Another answer to this question occurred to me as I started learning more about historical uses for gold etc. Perhaps it's a crackpot idea, but I'm going to float it anyway to see what you folks think.
Investing in Gold is an indirect investment in the Economy and GDP of the nation of India. To that extent is it only a hedge against inflation, so long as the indian economy grows at a more rapid rate than your local inflation rate.
Fact, India currently consumes more than 1/3 of gold production, predominantly in the form of Jewelry. And their demand has been growing rapidly, up 69% just between 2009 and 2010 alone. I can't find too many historial consumption numbers for India, but when you look at past articles on this subject, you see phrases like 'one forth' and '20%' being used only a few years go to describe India's consumption levels.
Fact, India has virtually no domestic sources of gold.
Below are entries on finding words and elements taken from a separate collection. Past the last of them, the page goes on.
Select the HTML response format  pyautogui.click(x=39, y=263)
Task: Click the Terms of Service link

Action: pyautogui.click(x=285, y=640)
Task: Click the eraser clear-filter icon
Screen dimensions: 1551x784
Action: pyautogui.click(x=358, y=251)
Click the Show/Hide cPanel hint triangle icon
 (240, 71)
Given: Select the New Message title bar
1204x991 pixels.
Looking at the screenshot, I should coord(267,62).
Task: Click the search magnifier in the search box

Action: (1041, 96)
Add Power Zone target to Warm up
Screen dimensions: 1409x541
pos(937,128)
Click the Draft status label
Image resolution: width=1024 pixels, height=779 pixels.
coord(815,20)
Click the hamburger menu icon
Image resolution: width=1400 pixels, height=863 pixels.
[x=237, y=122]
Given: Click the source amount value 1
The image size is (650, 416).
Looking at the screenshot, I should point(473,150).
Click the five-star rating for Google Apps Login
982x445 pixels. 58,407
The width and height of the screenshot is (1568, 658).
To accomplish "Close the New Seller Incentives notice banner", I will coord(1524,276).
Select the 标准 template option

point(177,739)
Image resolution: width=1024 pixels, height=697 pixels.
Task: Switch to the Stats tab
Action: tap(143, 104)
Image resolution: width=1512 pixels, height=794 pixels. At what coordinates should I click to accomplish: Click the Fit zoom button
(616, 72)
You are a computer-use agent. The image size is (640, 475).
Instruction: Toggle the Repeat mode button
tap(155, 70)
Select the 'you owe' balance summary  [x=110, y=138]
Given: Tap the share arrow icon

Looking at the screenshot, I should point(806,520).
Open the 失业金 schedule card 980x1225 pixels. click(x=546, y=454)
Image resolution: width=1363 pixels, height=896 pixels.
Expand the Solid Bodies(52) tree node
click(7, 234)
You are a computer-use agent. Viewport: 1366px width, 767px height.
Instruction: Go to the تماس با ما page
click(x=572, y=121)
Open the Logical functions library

India’s handful of gold mines produce about 2.5 tonnes of the metal each year, a fraction of the country’s annual consumption of about 800 tonnes.
Fact. Indian Culture places high value on gold as a visible demonstration of wealth. Particularly in situations such In Indian weddings where the bride brings in gold to show her family's status and wealth and it forms part of the dowry given to bride. It is believed that a bride wearing 24k gold on their wedding to bring luck and happiness throughout the married life.
Fact, the recent trends in outsourcing, Indian citizens working abroad sending money home, etc have all lead to a influx of foreign cash to the Indian economy and explosive GDP growth. See the following chart and compare the period of 2000-current with a chart showing the price of gold in other answer here. Notice how the curves parallel each other to a large degree
Potentially unfounded conclusion drawn from above numbers. The rapid growth of the Indian economy, coupled with a rich cultural tradition that values gold as a symbol of wealth, along with a sudden rise in 'wealthy' people due to the economy and influx of foreign cash, has resulted in skyrocketing demand for gold from India, and this large 'consumption' demand is the most likely explanation for the sudden rise in the price of gold over the last several years. Investors then jump on the 'rising price bandwagon' as especially does anyone that can make a profit from selling gold to those seeking to get on said bandwagon.
As such, as long as indian cultural tradition remains unchanged, and their economy remains strong, the resulting increasing demand for gold will sustain current and perhaps increased prices. Should there be any sudden collapse in the Indian GDP, gold will likely tumble in parallel.
disclaimer: not an expert, just observations based off the data I've seen, there may be other parts to the picture of 'gold demand' that I've not considered.